§ **Task description**:
Arrange every line of the listing below as a JSON list of strings, one string per line, with blank lines left out.

Dataset listing:
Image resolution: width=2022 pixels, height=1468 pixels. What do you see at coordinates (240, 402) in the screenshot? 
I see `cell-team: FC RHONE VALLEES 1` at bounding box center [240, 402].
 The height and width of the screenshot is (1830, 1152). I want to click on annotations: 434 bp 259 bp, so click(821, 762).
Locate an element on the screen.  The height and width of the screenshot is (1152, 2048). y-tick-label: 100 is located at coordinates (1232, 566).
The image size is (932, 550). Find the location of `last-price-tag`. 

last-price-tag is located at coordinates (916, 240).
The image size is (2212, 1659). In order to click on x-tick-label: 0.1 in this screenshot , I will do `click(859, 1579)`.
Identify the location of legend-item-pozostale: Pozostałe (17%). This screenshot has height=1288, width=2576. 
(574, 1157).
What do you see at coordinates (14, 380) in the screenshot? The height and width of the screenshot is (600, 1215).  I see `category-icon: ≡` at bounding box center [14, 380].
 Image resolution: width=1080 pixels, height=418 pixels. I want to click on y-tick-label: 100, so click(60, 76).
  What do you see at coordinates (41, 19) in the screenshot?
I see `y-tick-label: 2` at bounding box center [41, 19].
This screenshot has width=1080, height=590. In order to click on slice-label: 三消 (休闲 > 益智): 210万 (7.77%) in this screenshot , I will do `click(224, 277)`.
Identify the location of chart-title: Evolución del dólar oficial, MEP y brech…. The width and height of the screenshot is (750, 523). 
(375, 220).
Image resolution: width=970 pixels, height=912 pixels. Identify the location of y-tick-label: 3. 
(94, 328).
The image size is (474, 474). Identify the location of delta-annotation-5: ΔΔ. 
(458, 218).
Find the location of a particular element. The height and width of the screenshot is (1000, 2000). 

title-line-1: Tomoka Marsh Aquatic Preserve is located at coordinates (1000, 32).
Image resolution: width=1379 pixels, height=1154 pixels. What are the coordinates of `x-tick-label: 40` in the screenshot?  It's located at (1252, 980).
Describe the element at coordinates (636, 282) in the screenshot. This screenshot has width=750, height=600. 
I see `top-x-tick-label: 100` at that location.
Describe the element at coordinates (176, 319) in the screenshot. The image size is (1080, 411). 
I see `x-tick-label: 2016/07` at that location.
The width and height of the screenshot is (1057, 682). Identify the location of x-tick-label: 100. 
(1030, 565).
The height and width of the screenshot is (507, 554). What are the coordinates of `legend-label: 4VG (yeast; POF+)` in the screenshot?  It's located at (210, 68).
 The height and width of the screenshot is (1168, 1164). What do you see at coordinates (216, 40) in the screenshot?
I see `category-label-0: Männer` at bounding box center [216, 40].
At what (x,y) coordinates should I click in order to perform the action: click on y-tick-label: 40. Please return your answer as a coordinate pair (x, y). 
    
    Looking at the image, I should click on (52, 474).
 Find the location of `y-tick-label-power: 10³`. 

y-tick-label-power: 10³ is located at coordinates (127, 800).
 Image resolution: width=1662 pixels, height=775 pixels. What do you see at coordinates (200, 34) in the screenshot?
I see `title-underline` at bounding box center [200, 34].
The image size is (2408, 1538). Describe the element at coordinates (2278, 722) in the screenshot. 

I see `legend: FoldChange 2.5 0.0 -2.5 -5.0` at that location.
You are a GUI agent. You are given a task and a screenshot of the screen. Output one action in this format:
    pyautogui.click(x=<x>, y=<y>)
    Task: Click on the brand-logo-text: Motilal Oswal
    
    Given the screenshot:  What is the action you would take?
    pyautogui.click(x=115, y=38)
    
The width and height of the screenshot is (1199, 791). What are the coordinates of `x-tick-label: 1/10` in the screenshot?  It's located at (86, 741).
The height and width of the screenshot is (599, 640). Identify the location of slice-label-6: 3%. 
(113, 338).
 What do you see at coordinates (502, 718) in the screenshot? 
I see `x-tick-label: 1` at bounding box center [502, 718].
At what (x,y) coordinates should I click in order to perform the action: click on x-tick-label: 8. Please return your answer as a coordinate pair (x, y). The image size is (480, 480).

§ **Answer to the problem**:
[
  "Image resolution: width=2022 pixels, height=1468 pixels. What do you see at coordinates (240, 402) in the screenshot? ",
  "I see `cell-team: FC RHONE VALLEES 1` at bounding box center [240, 402].",
  " The height and width of the screenshot is (1830, 1152). I want to click on annotations: 434 bp 259 bp, so click(821, 762).",
  "Locate an element on the screen.  The height and width of the screenshot is (1152, 2048). y-tick-label: 100 is located at coordinates (1232, 566).",
  "The image size is (932, 550). Find the location of `last-price-tag`. ",
  "last-price-tag is located at coordinates (916, 240).",
  "The image size is (2212, 1659). In order to click on x-tick-label: 0.1 in this screenshot , I will do `click(859, 1579)`.",
  "Identify the location of legend-item-pozostale: Pozostałe (17%). This screenshot has height=1288, width=2576. ",
  "(574, 1157).",
  "What do you see at coordinates (14, 380) in the screenshot? The height and width of the screenshot is (600, 1215).  I see `category-icon: ≡` at bounding box center [14, 380].",
  " Image resolution: width=1080 pixels, height=418 pixels. I want to click on y-tick-label: 100, so click(60, 76).",
  "  What do you see at coordinates (41, 19) in the screenshot?",
  "I see `y-tick-label: 2` at bounding box center [41, 19].",
  "This screenshot has width=1080, height=590. In order to click on slice-label: 三消 (休闲 > 益智): 210万 (7.77%) in this screenshot , I will do `click(224, 277)`.",
  "Identify the location of chart-title: Evolución del dólar oficial, MEP y brech…. The width and height of the screenshot is (750, 523). ",
  "(375, 220).",
  "Image resolution: width=970 pixels, height=912 pixels. Identify the location of y-tick-label: 3. ",
  "(94, 328).",
  "The image size is (474, 474). Identify the location of delta-annotation-5: ΔΔ. ",
  "(458, 218).",
  "Find the location of a particular element. The height and width of the screenshot is (1000, 2000). ",
  "title-line-1: Tomoka Marsh Aquatic Preserve is located at coordinates (1000, 32).",
  "Image resolution: width=1379 pixels, height=1154 pixels. What are the coordinates of `x-tick-label: 40` in the screenshot?  It's located at (1252, 980).",
  "Describe the element at coordinates (636, 282) in the screenshot. This screenshot has width=750, height=600. ",
  "I see `top-x-tick-label: 100` at that location.",
  "Describe the element at coordinates (176, 319) in the screenshot. The image size is (1080, 411). ",
  "I see `x-tick-label: 2016/07` at that location.",
  "The width and height of the screenshot is (1057, 682). Identify the location of x-tick-label: 100. ",
  "(1030, 565).",
  "The height and width of the screenshot is (507, 554). What are the coordinates of `legend-label: 4VG (yeast; POF+)` in the screenshot?  It's located at (210, 68).",
  " The height and width of the screenshot is (1168, 1164). What do you see at coordinates (216, 40) in the screenshot?",
  "I see `category-label-0: Männer` at bounding box center [216, 40].",
  "At what (x,y) coordinates should I click in order to perform the action: click on y-tick-label: 40. Please return your answer as a coordinate pair (x, y). ",
  "    Looking at the image, I should click on (52, 474).",
  " Find the location of `y-tick-label-power: 10³`. ",
  "y-tick-label-power: 10³ is located at coordinates (127, 800).",
  " Image resolution: width=1662 pixels, height=775 pixels. What do you see at coordinates (200, 34) in the screenshot?",
  "I see `title-underline` at bounding box center [200, 34].",
  "The image size is (2408, 1538). Describe the element at coordinates (2278, 722) in the screenshot. ",
  "I see `legend: FoldChange 2.5 0.0 -2.5 -5.0` at that location.",
  "You are a GUI agent. You are given a task and a screenshot of the screen. Output one action in this format:",
  "    pyautogui.click(x=<x>, y=<y>)",
  "    Task: Click on the brand-logo-text: Motilal Oswal",
  "    Given the screenshot:  What is the action you would take?",
  "    pyautogui.click(x=115, y=38)",
  "The width and height of the screenshot is (1199, 791). What are the coordinates of `x-tick-label: 1/10` in the screenshot?  It's located at (86, 741).",
  "The height and width of the screenshot is (599, 640). Identify the location of slice-label-6: 3%. ",
  "(113, 338).",
  " What do you see at coordinates (502, 718) in the screenshot? ",
  "I see `x-tick-label: 1` at bounding box center [502, 718].",
  "At what (x,y) coordinates should I click in order to perform the action: click on x-tick-label: 8. Please return your answer as a coordinate pair (x, y). The image size is (480, 480)."
]